In the process. Michael Vick and co. will be in for a rude welcome, one symbolized by the snarling face of linebacker James Harrison.

Having looked old and slow in losses to Denver and Oakland, the Steelers are expected to welcome back Harrison and kamikaze safety Troy Polamalu to their lineup. Polamalu missed two games with a strained right calf, while Harrison hasn’t played this season after undergoing knee surgery in August.

Facing these two former NFL Defensive Players of the Year can not sit well with Vick and the Eagles, who turned over the ball a whopping 12 times in their first three games before cleaning up their act and committing zero turnovers in a victory over the New York Giants last Sunday.

It has been more than nine months since Harrison has had the opportunity to crunch an opposing quarterback in a game, so you can bet he’ll be drooling with anticipation. So, too, will Polamalu, whose penchant for making key interceptions and forcing fumbles could create chaos for the Eagles.

“It’s no more excuses,” Steelers safety Ryan Clark said. “We can’t run in here and say, ‘Well we don’t have Troy, we don’t have James.’ We have everybody that we’re supposed to have, so we have to make plays.”

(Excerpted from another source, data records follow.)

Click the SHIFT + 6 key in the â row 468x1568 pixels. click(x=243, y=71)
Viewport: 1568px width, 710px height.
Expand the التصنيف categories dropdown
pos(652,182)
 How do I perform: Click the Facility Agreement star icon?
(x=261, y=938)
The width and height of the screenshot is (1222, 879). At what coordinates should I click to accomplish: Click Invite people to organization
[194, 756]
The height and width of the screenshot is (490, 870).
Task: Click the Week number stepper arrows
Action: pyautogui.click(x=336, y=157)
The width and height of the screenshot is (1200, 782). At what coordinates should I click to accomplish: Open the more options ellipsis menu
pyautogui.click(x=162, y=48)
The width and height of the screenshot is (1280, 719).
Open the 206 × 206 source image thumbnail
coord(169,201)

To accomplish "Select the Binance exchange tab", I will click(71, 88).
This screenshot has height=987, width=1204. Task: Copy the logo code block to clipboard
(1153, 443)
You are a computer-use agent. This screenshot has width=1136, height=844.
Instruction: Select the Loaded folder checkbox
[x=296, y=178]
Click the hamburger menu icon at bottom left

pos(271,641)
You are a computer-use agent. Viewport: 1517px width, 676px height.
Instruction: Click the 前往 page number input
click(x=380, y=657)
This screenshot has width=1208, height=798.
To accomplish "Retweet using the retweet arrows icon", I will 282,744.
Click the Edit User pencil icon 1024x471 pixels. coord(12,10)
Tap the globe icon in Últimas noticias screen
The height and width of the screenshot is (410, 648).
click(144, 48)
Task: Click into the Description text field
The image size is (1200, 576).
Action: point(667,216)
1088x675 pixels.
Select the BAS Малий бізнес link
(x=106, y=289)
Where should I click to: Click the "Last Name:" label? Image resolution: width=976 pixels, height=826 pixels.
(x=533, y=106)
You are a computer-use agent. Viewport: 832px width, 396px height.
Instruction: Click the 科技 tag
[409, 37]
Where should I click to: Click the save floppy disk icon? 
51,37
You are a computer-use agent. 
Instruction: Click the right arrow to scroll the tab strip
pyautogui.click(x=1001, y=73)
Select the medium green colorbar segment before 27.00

The Steelers dormant ground game should also be boosted by the expected season debut of running back Rashard Mendenhall, who tore his knee up in the 2011 regular-season finale.

All the while, the Eagles will be jeered. Loudly. Going by Roethlisberger’s comments, that’s what you do in Pittsburgh when a Philly team comes to town.

Just one question: If Big Ben boos the Flyers at Pens games, will Sid the Kid be on hand at Heinz Field on Sunday doing the same to the Eagles?

It would be fitting.

VICK WAS NIXED BY STEELERS

Michael Vick in Steelers black and gold?

It could have happened had Pittsburgh coach Mike Tomlin pushed his interest in Vick three years ago.

According to the Pittsburgh Post-Gazette, Tomlin’s intrigue in Vick, then a free agent, was thwarted by the Rooney family, who had no desire to bring in a felon who had just finished serving 21 months in prison for pleading guilty to a federal felony charge of running an interstate dog-fighting ring.

Also working against a Steelers-Vick union was the fact that a lawsuit filed against Ben Roethlisberger in Lake Tahoe, Nev., alleging he raped a woman, surfaced just before the Steelers were to open their 2009 training camp.

At that point, the Steelers didn’t need any more negative publicity by bringing in Vick.

Now, three years later, Vick and the Eagles meet Roethlisberger’s Steelers in a battle of quarterbacks with checkered off-field pasts.